Officers swarmed the home at Lemonmint Meadow and Purple Cornflower shortly before 6 a.m. and brought six suspects out in handcuffs.
Investigators arrested James Michael Curtis Johnson, 31; Donald Ray Perry, 26; Enitra Shante Pickett, 28; D'angela Devonne Domio, 26; Joshua Jacquez Britton, 28; and Joseph Edward Johnson, 44. They were all charged with conspiring to file false tax returns and claiming fraudulent refunds.
The group is accused of two conspiracy schemes, including plans to steal money from bank accounts, and another involving the filing of false tax returns and aggravated identity theft, officers said.
James Johnson, Joseph Johnson, Pickett and Britton allegedly conspired with themselves and others to steal money from bank accounts by posing as account holders, creating fake bank accounts online and then transferring money from victims' bank accounts or home equity lines of credit, investigators said. The indictment alleges once the fraudulent refunds were paid, the conspirators drained the money before it could be frozen. As part of this conspiracy, the indictment also said that each member of the group engaged in aggravated identity theft by using victims' personal information to pull off the scheme.

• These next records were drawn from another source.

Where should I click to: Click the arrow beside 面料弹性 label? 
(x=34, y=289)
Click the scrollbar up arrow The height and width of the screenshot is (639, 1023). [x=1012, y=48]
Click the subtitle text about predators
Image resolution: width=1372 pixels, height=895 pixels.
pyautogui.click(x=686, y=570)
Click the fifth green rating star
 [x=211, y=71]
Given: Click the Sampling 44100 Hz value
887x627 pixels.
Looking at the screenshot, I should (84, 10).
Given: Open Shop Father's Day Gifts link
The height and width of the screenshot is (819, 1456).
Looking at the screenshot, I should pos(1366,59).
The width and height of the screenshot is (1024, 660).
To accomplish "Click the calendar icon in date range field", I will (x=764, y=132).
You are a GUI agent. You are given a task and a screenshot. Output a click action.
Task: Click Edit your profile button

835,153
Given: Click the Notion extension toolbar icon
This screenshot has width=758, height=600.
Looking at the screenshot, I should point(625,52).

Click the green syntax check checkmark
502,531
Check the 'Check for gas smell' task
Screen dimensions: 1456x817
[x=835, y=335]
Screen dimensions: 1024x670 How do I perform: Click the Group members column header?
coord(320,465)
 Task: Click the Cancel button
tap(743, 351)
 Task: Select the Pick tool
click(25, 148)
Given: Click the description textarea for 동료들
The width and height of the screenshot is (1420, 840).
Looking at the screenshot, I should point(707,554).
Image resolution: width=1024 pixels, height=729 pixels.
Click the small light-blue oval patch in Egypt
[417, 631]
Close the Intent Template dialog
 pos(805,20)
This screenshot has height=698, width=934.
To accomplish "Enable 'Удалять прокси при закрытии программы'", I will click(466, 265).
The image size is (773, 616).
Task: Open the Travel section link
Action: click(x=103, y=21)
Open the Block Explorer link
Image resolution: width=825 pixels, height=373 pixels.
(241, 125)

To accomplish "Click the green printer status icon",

Officers said James Johnson, Joseph Johnson Pickett and Britton did manage to steal money before the fraud scam could be detected, but those funds have been frozen.
The FBI Houston Cyber Task Force and IRS-CI conducted the investigation with the assistance of the Houston Police Department and the U.S. Postal Inspection Service.
If convicted of wire fraud and conspiracy to commit wire fraud, each suspects could be sent to federal prison for up to 20 years. A conviction for theft of public money is punishable by a maximum of 10 years in prison. Each suspect also faces a maximum of five years in federal prison upon conviction of the conspiracy. Each conviction also carries a possible $250,000 fine.